脳出血で障害厚生年金1級が認められたケース

男性(40代/休職中)
傷病名:脳出血
決定した年金種類と等級:障害厚生年金1級
受給金額:年額1,892,341円

相談時の状況

お姉様が来所されました。弟様は脳出血により重度の麻痺状態となってしまい、現在施設で生活されているそうです。勤務先から障害年金を紹介されましたが、制度自体が複雑で理解が難しいこと、また、遠方にお住まいのお姉様が手続きを行う時間的余裕がないこと等から、当センターにご相談に来られました。

社労士による見解

障害年金の申請を行うために必要な書類は数が多く、且つ各書類の内容が適切で、整合性が取れているものでなければなりません。

ただ書類を揃えて提出すればいいわけではない為、代理の方が申請を行う際には非常に多くの時間と労力が必要となります。さらにこの方の場合は、障害認定日の特例に該当する可能性、傷病手当金との兼ね合い等々、検討が必要な点も多々あり、介護施設、勤務先等と適宜やりとりをしながら進める必要がありました。

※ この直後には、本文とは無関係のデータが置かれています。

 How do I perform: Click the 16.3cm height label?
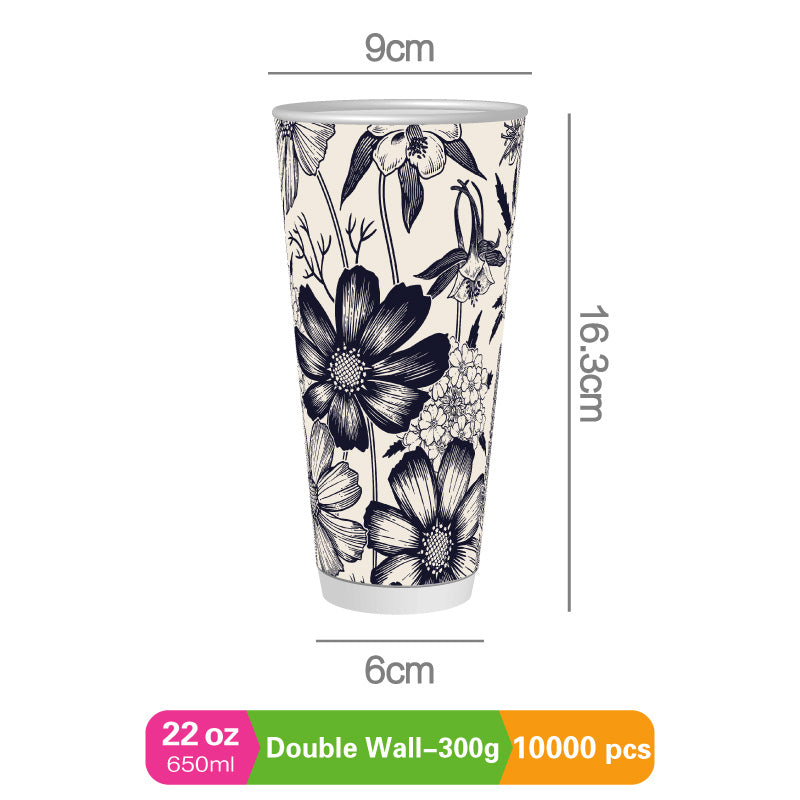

これら全てを、遠方にお住まいのご家族が、ご自身の生活やお仕事の傍らで行うことはほぼ不可能に近いのではないかと思います。公的年金ではあるものの、申請にあたって専門知識と時間的余裕が必要となるのが現状の障害年金制度です。まずは専門家にご相談ください。

受任してから申請までに行ったこと

ご相談に来られた時点では、初診日から1年6か月を経過していませんでした。

本来であれば、初診日から1年6か月を経過した日=障害認定日となり、そこから障害年金の申請が可能となりますが、脳血管疾患の場合は、初診日から少なくとも6か月以上経過し、且つ症状固定であることが認められれば、そこから申請が可能となる障害認定日の特例があります。

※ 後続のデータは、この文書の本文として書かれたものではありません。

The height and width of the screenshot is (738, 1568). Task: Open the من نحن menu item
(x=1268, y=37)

入所中の施設の担当者に連絡をし、症状が固定した状態かどうか、医師に確認してくださるよう依頼しました。医師からの回答は、「現時点で症状は固定していない」とのこと。従って、初診日から1年6か月が経過した時点で診断書を作成していただき(1年6か月が経過するまでの期間で、受診状況等証明書の作成を済ませました)、障害認定日請求を行いました。

結果

障害厚生年金1級の受給が決定しました。